• PROBLEM DESCRIPTION:
Which lines run from the start of the data below to the line containing "396 (178, 1614)"? Set them down exactly, with none added.

[[ DATA FOR PROCESSING, beginning ]]

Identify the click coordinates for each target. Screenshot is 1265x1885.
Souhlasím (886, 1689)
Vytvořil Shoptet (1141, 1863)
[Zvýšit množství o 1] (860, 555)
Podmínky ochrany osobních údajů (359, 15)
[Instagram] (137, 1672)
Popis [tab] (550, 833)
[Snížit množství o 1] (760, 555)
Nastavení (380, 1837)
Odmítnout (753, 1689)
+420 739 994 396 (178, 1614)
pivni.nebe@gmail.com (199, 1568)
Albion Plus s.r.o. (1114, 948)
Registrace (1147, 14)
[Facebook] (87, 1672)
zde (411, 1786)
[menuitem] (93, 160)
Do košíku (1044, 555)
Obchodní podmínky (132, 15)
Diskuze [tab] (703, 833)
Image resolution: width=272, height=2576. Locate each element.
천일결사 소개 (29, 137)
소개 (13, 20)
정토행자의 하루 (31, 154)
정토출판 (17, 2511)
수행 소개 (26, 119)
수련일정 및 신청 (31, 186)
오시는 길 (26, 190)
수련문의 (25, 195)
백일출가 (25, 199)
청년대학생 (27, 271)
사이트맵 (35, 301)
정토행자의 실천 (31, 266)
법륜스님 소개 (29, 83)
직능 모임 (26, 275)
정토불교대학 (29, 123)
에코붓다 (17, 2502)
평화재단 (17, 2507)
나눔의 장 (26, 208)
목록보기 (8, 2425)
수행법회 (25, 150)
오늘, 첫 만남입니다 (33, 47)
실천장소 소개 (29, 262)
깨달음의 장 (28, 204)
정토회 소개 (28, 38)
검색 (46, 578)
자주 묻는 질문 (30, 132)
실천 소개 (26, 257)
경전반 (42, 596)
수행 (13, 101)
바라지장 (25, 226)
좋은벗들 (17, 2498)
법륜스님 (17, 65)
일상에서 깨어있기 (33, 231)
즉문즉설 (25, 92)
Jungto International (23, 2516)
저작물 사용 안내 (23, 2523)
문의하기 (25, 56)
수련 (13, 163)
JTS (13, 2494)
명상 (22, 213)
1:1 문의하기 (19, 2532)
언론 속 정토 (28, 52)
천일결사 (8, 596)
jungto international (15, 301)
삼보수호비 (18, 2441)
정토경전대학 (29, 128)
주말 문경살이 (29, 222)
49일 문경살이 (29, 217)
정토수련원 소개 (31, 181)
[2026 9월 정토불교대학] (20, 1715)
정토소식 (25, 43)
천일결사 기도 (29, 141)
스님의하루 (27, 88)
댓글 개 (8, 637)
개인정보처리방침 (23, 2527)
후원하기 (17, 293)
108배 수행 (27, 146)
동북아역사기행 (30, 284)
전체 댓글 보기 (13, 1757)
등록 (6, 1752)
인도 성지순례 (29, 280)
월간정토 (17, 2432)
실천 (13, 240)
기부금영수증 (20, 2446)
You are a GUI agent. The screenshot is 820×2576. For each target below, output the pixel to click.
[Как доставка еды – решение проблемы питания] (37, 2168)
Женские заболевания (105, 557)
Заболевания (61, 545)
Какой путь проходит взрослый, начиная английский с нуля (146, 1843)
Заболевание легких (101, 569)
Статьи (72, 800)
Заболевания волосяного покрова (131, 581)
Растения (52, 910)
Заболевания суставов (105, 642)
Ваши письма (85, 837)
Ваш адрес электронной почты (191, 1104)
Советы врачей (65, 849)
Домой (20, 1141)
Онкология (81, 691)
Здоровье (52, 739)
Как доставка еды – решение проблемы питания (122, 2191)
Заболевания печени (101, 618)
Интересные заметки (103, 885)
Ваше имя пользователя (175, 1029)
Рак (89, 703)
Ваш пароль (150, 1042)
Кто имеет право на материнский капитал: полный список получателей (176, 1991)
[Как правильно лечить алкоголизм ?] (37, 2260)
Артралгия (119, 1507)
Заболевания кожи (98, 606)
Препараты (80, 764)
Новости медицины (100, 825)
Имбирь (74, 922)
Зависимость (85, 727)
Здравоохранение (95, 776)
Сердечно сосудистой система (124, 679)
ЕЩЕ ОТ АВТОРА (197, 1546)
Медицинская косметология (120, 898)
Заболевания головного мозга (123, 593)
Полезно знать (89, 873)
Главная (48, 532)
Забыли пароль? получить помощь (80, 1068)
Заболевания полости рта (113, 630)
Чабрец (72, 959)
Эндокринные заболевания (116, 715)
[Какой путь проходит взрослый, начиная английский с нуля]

[[ DATA FOR PROCESSING, end ]]

• TASK SOLUTION:
Identify the click coordinates for each target. Screenshot is 1265x1885.
Souhlasím (886, 1689)
Vytvořil Shoptet (1141, 1863)
[Zvýšit množství o 1] (860, 555)
Podmínky ochrany osobních údajů (359, 15)
[Instagram] (137, 1672)
Popis [tab] (550, 833)
[Snížit množství o 1] (760, 555)
Nastavení (380, 1837)
Odmítnout (753, 1689)
+420 739 994 396 (178, 1614)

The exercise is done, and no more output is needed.